Now, if you can find or invent a better way to satisfy your customers' needs—CDOs, credit default swaps, Super-Duper Slice-and-Dice Riskomatic derivatives—you can bet they will beat a path to your door. But the half life of innovation on Wall Street is miniscule, because within a week of putting out a new doohickey six of your competitors have reverse-engineered the dingus and are out flogging it to their clients and yours. Investment bankers do tend to move in a herd, but that is because they are all following the bigger herd of investors with all that lovely money, and it is easier and faster to tinker around the edges of existing technology than to create something really new.
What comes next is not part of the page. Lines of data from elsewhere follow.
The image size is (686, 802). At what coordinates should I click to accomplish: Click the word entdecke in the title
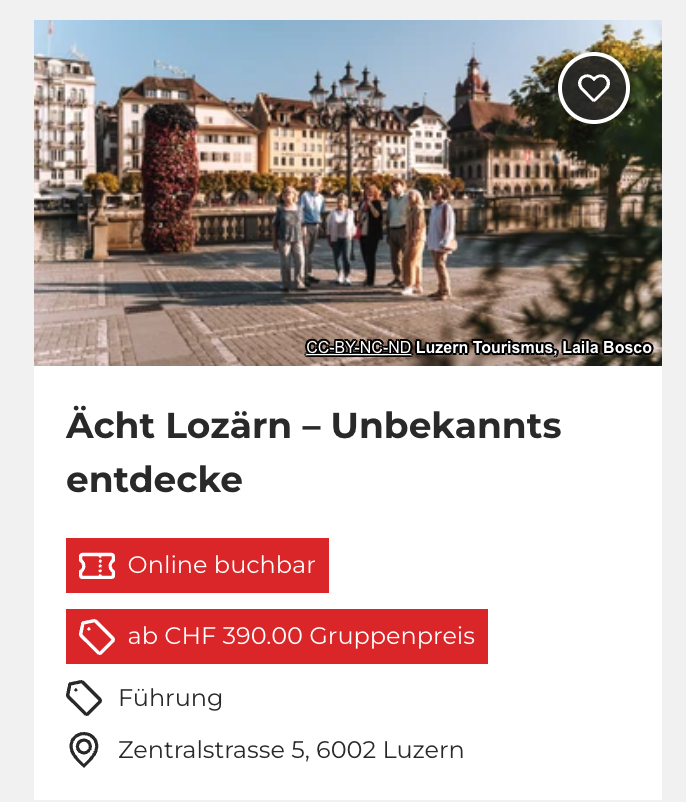[x=154, y=479]
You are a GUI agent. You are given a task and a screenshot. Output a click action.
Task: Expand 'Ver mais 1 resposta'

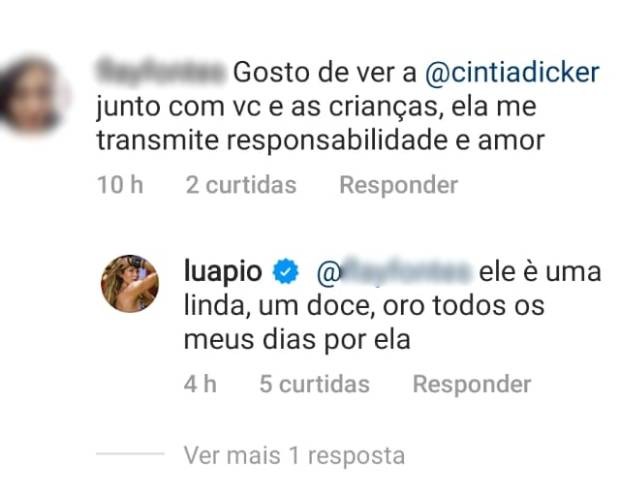(x=294, y=456)
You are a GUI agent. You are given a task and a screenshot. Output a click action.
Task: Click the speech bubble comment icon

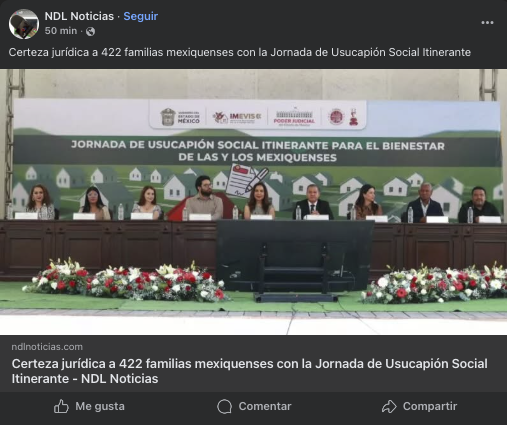pos(225,406)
Yves Smith does get something right. There was group think leading up to the current crisis, all right, just not among the investment bankers:
Kay's observation has some merit, but I think it applies more to the money managers and other investors who bought dubious paper more than it does to the perps.2 They were surrounded by peers who were buying complicated new products that offered higher returns; being skeptical suggested one was a Luddite, or worse, not up to snuff analytically (not that anyone did much analysis, as we have now learned).
It was not for the investment bankers to tell their customers that they were wrong to want higher returns and lower risk, even if the two could not be safely combined. It was their job to try and provide those things, because that's what the customers paid them for.
And the customer's always right, no?
1 Yet another reason why, Dear Readers, your Dedicated Correspondent conducts his public philosophizing under the cloak of anonymity. This also explains why I have so few senior investment bankers among my readership. Well, okay, that and the fancy words.
2 "Perps," as in perpetrators, as in everyone knows that those mean old investment bankers were evil devils who literally force fed toxic securities to those poor, innocent institutional investors who had absolutely nothing to do with their own corruption. Thanks, Yves. Consider yourself stricken from the rolls of us perps.